There may be a door ajar on your company’s website, as well as the websites of your suppliers, business partners and perhaps many of the other organizations your company deals with daily.
Word spread this week that a version of OpenSSL, the open-source browser-encryption standard used by perhaps two-thirds of Internet servers, has a significant flaw. It’s being called, rather ominously, Heartbleed, as the bug resides in OpenSSL’s so-called “heartbeat” extension that’s designed to let a secure connection stay open for long periods of time.
It’s the latest and potentially most horrific illustration that holes in system security may pose the greatest threat of all to corporate well-being.

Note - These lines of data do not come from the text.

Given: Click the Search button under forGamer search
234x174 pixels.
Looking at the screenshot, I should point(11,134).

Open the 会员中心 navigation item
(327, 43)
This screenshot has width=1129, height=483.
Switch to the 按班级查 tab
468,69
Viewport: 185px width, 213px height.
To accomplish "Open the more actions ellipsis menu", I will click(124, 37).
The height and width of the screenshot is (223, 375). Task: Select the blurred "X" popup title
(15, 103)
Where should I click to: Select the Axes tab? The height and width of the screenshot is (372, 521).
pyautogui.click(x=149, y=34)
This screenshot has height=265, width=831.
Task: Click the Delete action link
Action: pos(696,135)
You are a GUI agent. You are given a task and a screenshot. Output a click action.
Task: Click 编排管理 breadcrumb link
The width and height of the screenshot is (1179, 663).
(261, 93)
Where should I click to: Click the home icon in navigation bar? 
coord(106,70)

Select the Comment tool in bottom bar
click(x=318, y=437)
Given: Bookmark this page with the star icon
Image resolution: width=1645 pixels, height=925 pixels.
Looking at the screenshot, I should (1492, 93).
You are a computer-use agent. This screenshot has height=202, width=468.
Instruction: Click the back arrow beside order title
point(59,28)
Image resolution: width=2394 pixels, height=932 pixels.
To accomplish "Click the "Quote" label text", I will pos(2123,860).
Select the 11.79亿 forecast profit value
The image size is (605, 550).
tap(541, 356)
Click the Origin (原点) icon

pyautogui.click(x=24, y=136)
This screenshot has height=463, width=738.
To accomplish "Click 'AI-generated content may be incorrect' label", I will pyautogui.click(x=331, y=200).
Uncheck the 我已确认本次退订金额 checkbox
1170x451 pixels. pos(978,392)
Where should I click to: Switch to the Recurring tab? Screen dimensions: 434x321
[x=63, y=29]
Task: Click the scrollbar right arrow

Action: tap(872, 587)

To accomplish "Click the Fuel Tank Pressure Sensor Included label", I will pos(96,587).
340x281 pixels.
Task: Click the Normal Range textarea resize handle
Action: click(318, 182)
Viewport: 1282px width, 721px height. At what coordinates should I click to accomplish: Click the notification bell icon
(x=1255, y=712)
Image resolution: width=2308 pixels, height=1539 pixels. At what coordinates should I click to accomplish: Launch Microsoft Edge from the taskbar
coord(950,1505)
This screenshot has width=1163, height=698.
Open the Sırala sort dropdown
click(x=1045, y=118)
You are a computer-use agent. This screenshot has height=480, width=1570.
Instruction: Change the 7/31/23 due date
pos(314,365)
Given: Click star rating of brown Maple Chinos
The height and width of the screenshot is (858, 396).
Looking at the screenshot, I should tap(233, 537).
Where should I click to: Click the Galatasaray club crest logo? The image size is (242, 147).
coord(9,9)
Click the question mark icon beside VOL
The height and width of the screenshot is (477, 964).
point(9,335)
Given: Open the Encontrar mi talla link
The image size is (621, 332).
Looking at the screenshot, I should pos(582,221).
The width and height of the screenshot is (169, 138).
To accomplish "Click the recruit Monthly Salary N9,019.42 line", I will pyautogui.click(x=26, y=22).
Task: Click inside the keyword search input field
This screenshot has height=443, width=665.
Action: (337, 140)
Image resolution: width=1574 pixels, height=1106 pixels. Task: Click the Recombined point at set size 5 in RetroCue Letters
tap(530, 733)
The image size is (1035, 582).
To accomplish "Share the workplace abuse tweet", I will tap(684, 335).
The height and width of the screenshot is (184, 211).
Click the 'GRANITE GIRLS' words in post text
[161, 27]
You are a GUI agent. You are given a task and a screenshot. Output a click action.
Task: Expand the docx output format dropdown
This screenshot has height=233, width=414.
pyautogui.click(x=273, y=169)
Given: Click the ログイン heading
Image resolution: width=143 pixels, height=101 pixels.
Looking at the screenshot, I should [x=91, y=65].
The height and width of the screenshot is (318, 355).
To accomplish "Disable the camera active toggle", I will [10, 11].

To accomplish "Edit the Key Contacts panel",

Advancements in thwarting attackers are ceaselessly overwhelmed by advancements in hacking capabilities and, as in this case, system bugs.
How bad is Heartbleed? Judge for yourself. Attackers can request, and get, a random, 64-kilobyte chunk of data from systems protected by the vulnerable version of OpenSSL. Does that not sound so bad? It is. An unlimited number of such requests can be made.
A version of the encryption standard called Fixed OpenSSL and a patch for the vulnerable version are available. Unfortunately, the vulnerability, though discovered in just the past few days, reportedly has been around for two years, so hacks may have already occurred.
According to CNN, security researchers on Tuesday morning were able to steal email log-ins from Yahoo!, though the Internet company said later it had fixed the problem across its major sites. Others that reportedly were affected at least temporarily included dating site OkCupid, image-sharing services Imgur and Flickr, social-networking site Reddit, event-registration site EventBrite, password service LastPass, the websites of magazines Slate and UsWeekly, and even the FBI.
Reformed black-hat hacker Mustafa Al-Bassam ran security tests and published a list of websites that he said were vulnerable as of mid-day Tuesday, though he noted that fixes could have been made after that.